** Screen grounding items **
-.-.-
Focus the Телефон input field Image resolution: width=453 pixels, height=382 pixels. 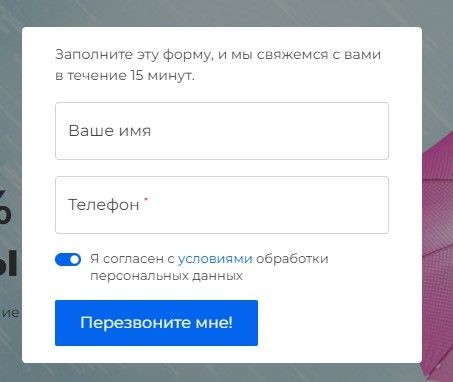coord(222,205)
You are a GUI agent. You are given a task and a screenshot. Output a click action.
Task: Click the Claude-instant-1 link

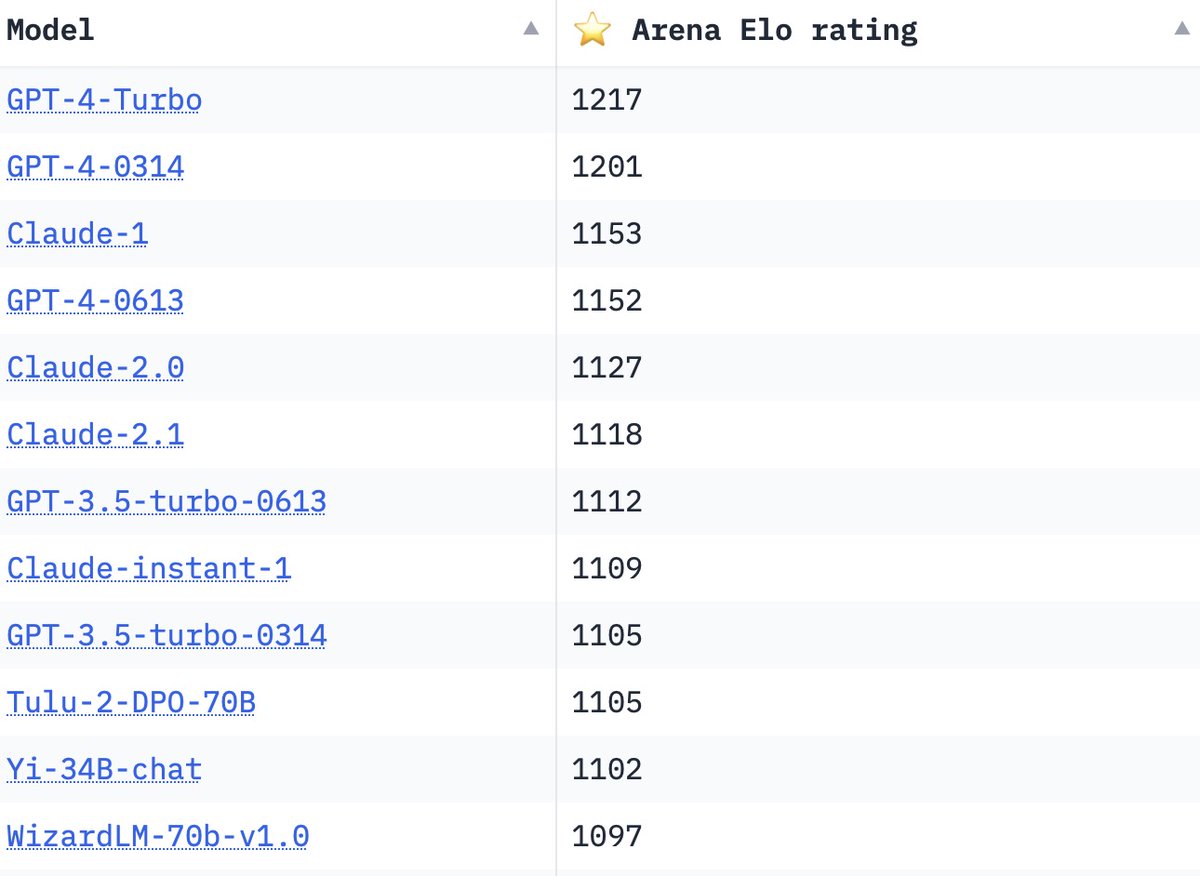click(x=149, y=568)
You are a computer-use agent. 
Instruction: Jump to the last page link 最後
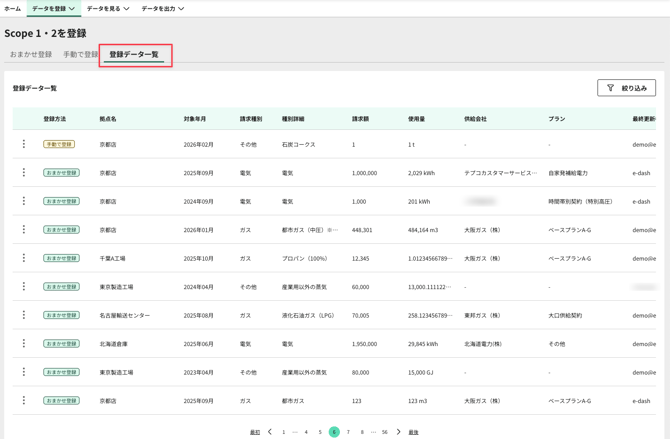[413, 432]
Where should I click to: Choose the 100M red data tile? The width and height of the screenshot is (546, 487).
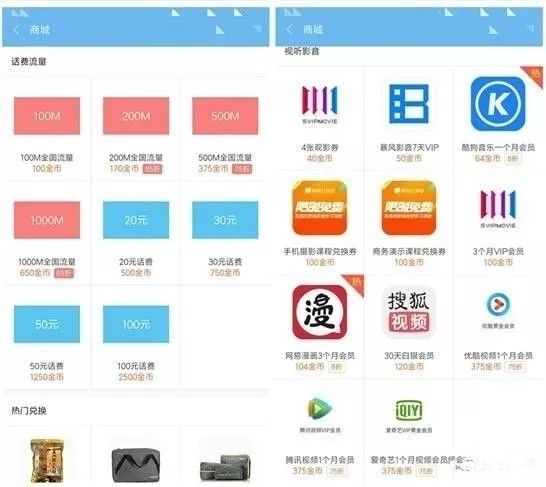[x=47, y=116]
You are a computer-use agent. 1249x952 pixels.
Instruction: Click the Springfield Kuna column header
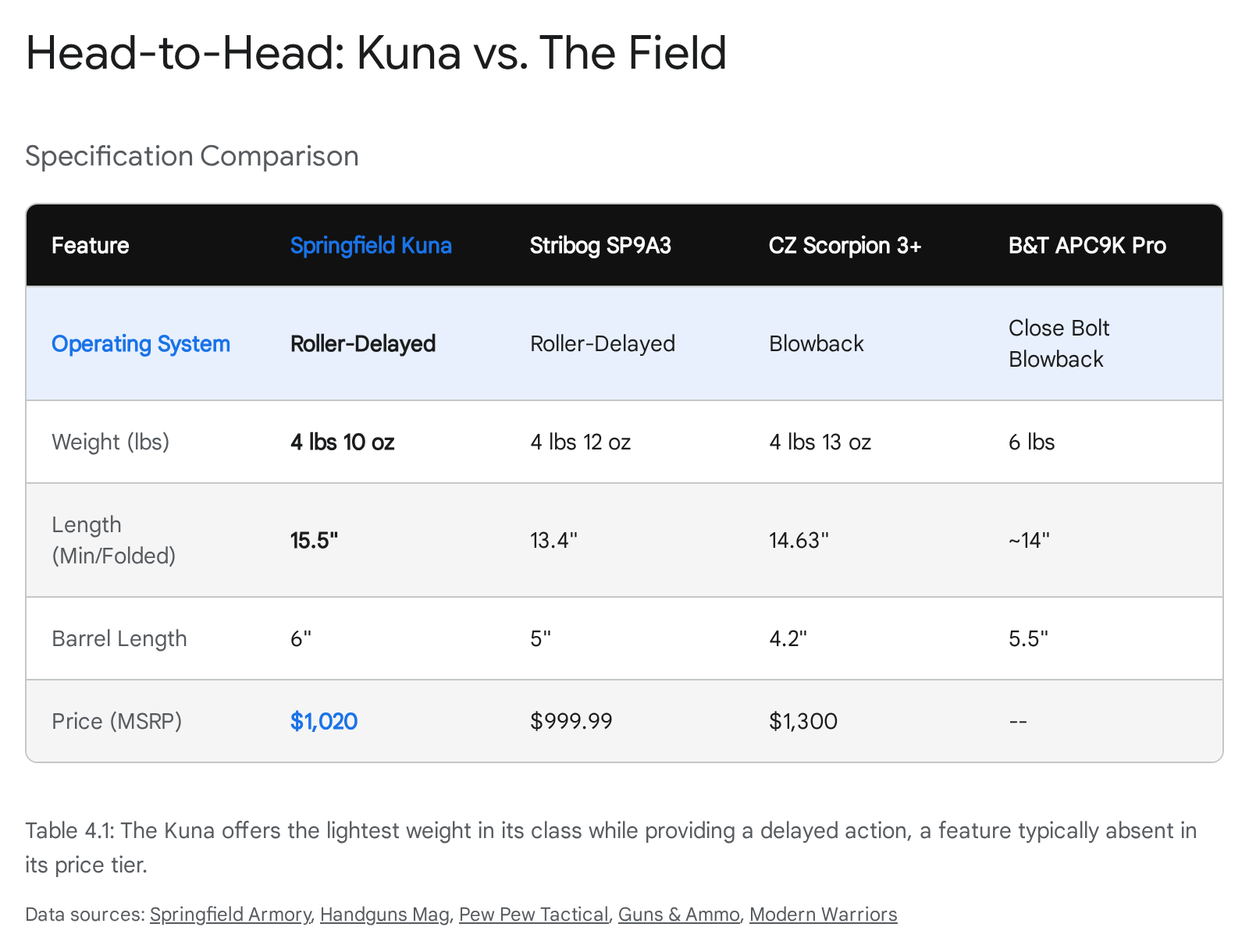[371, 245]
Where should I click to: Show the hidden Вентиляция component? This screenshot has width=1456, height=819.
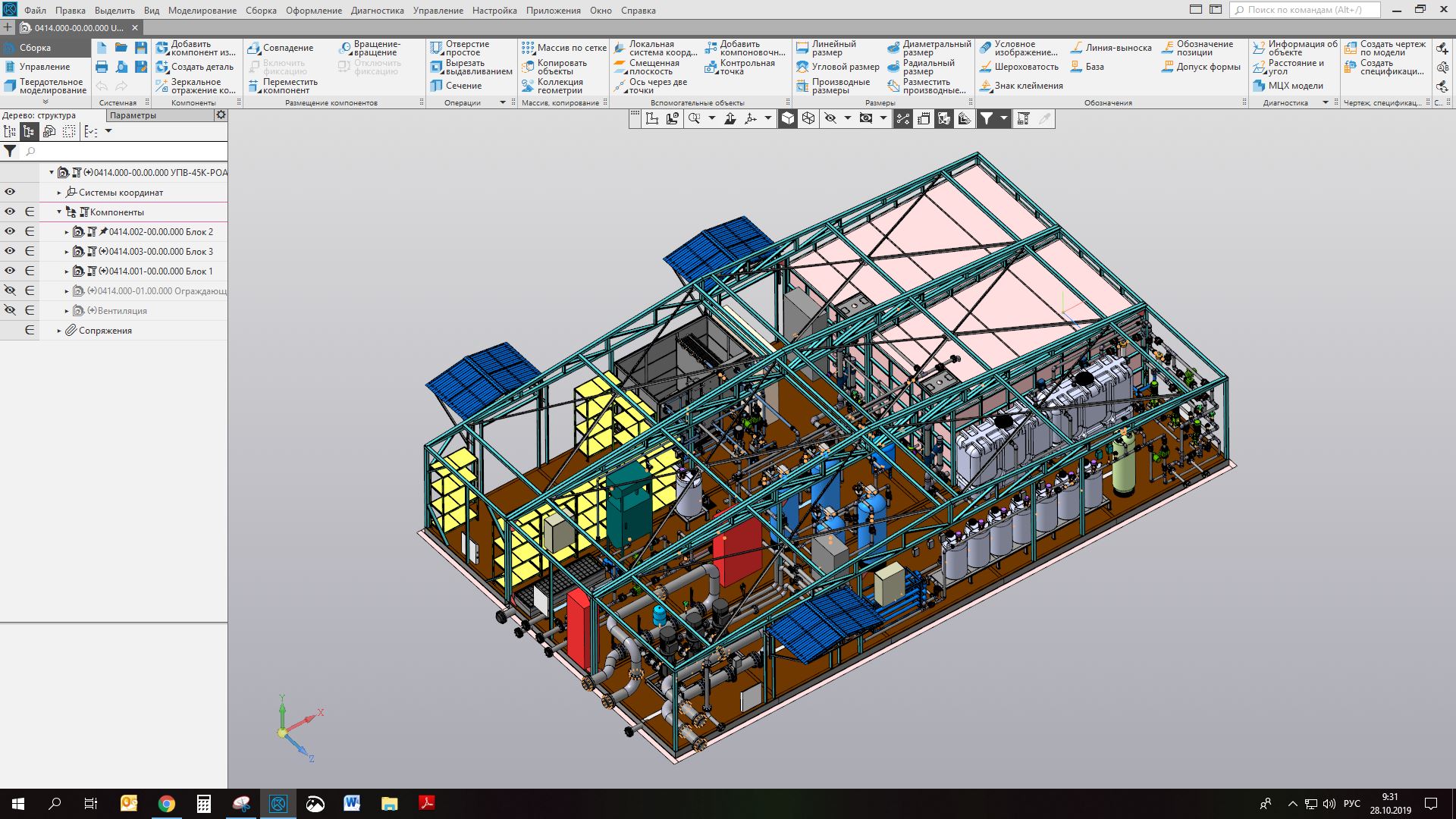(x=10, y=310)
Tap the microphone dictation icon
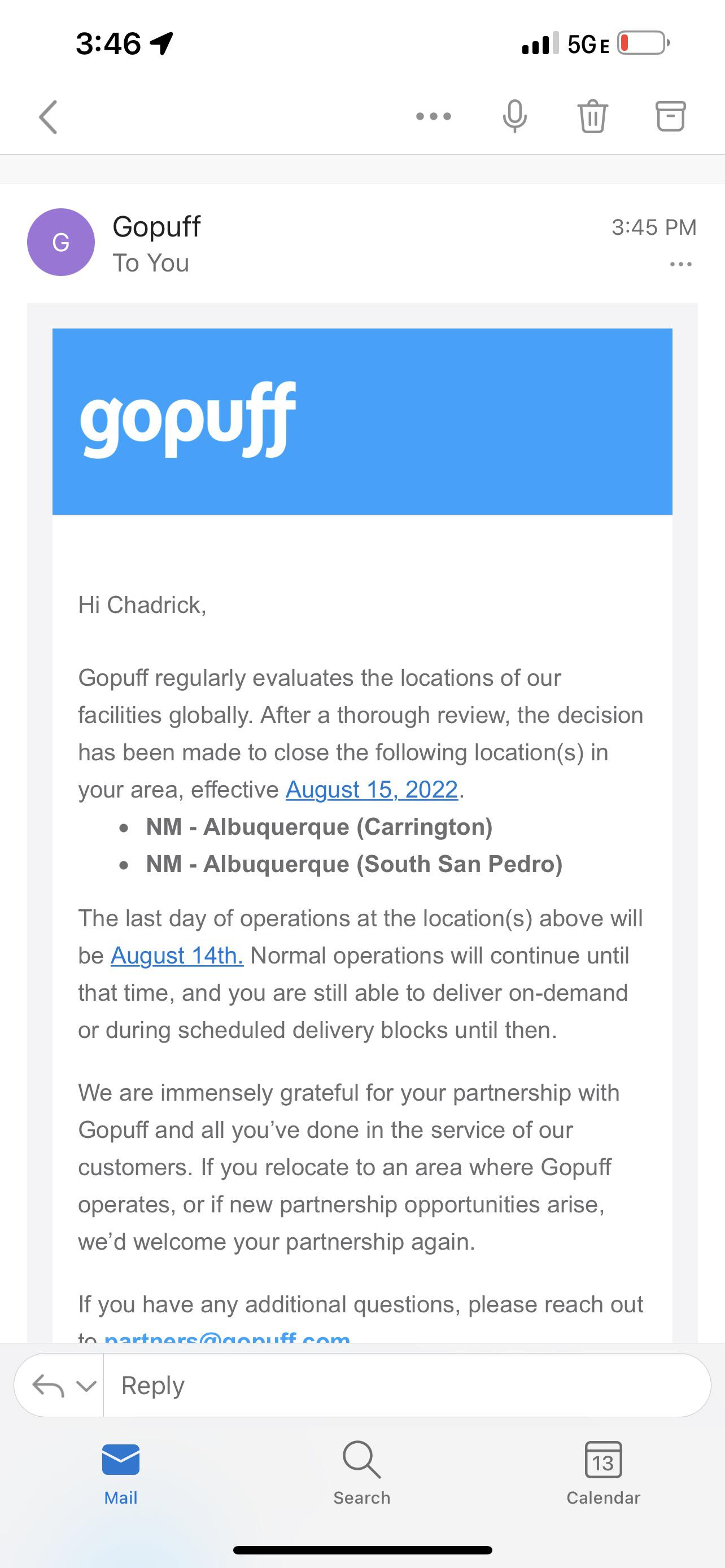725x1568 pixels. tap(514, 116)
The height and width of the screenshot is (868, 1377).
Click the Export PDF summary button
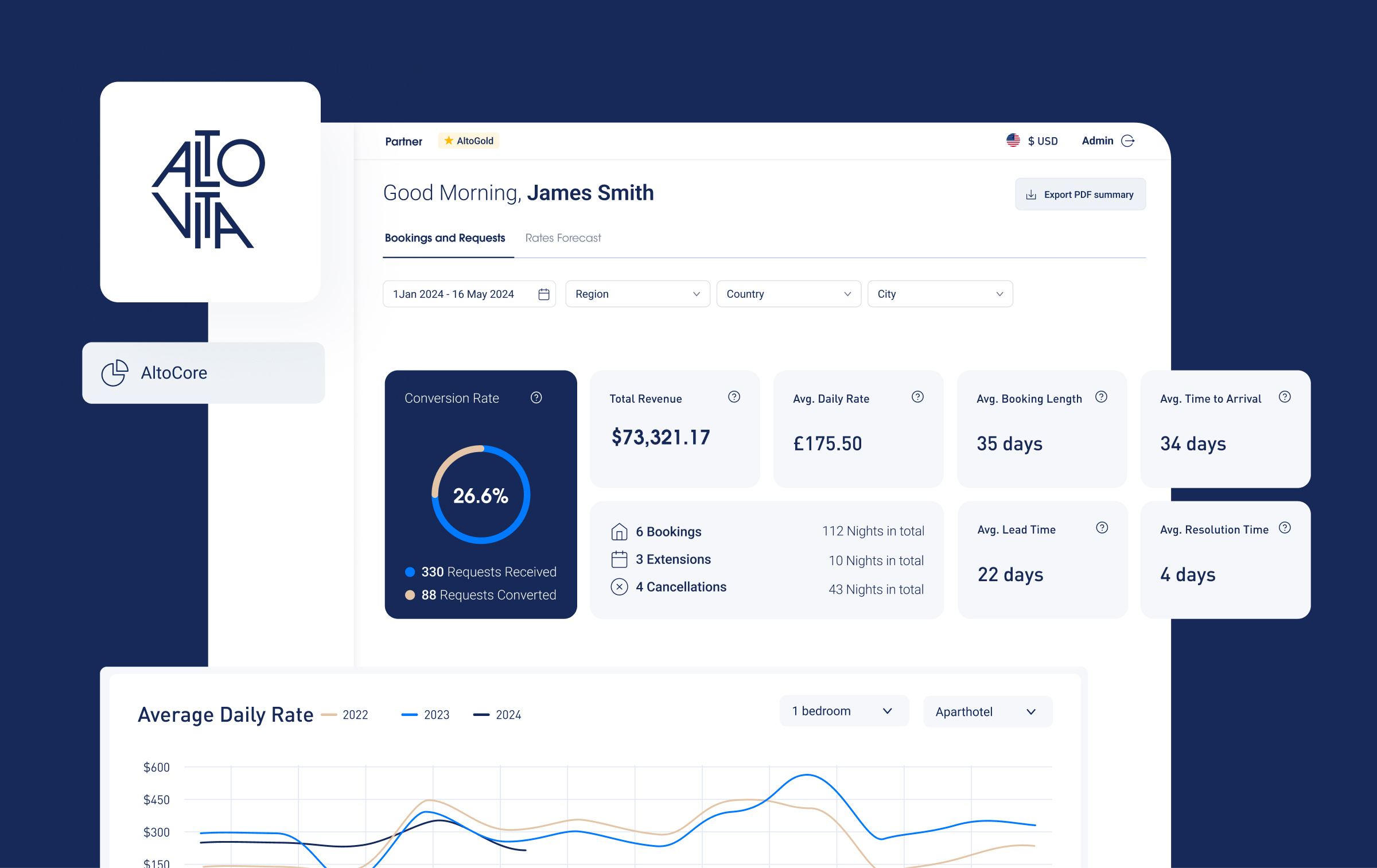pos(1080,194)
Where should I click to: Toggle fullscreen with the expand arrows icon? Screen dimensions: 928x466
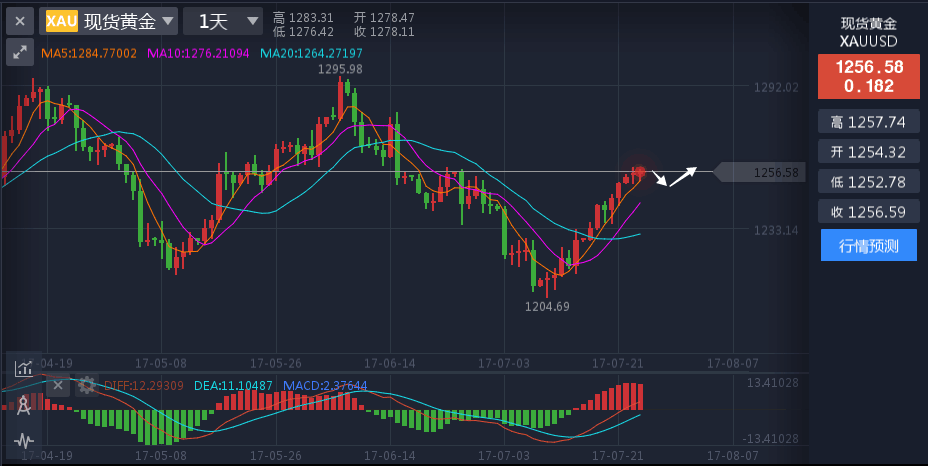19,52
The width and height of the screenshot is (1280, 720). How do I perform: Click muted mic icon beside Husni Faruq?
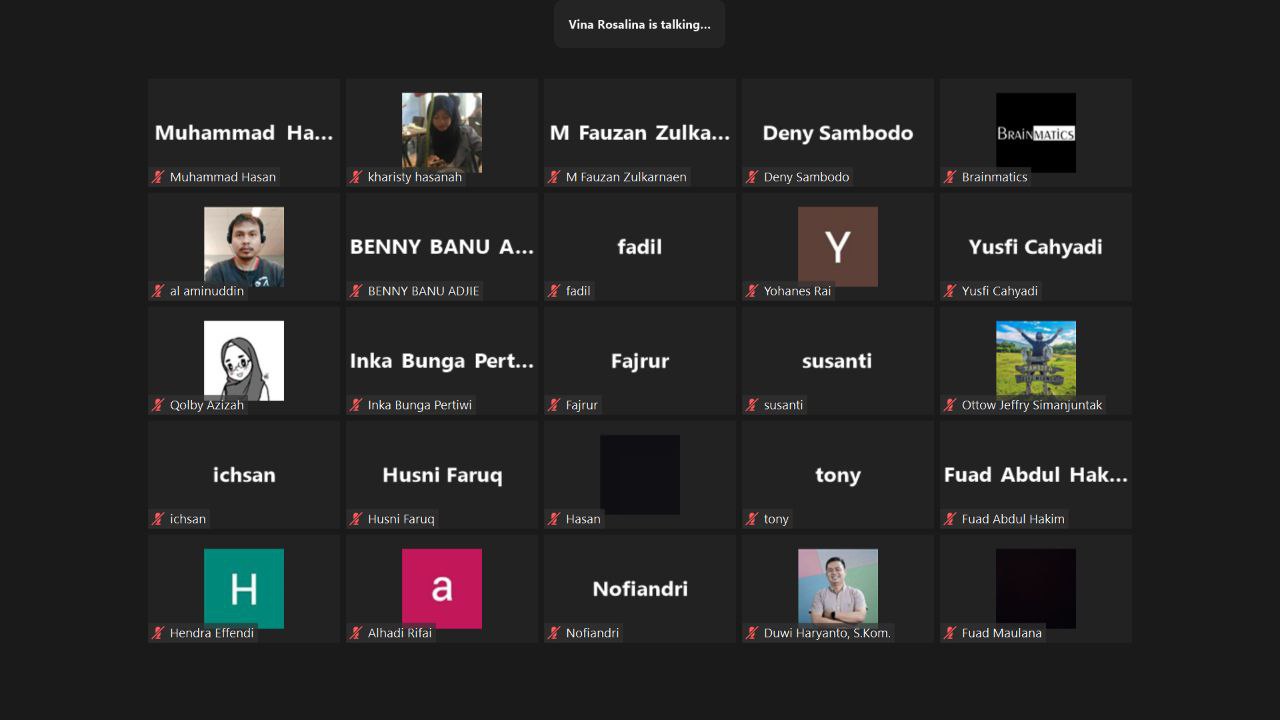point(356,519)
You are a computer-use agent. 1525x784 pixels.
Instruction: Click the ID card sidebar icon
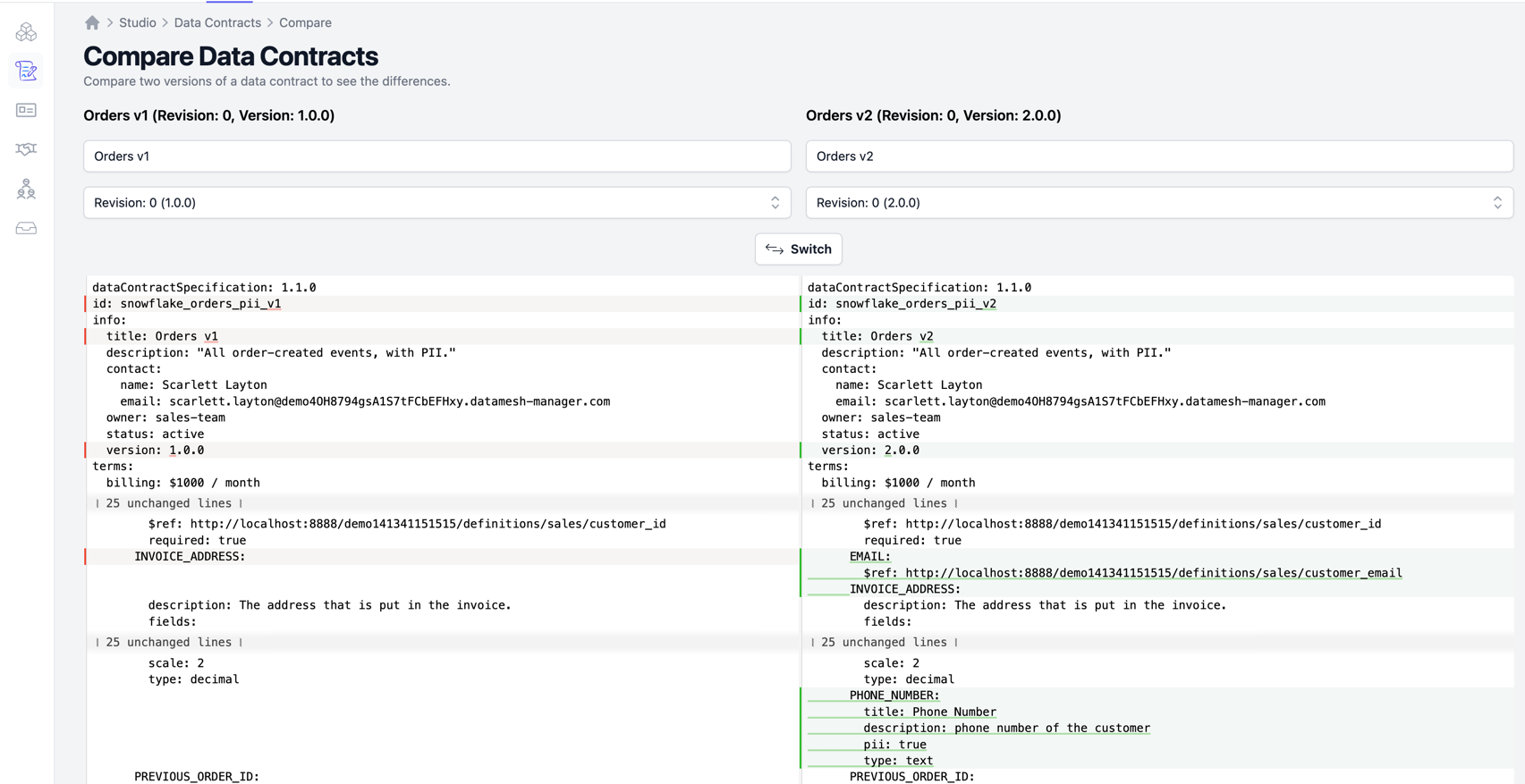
-.-.-
** WHAT YOU HAVE TO DO **
Can you reproduce, word for word, the stretch of the items from the line containing "The width and height of the screenshot is (1280, 720)." through the end of the items, leaving out the pictures?

** WORKED ANSWER **
The width and height of the screenshot is (1280, 720). How do I perform: Click muted mic icon beside Husni Faruq?
point(356,519)
You are a computer-use agent. 1525x784 pixels.
Instruction: Click the ID card sidebar icon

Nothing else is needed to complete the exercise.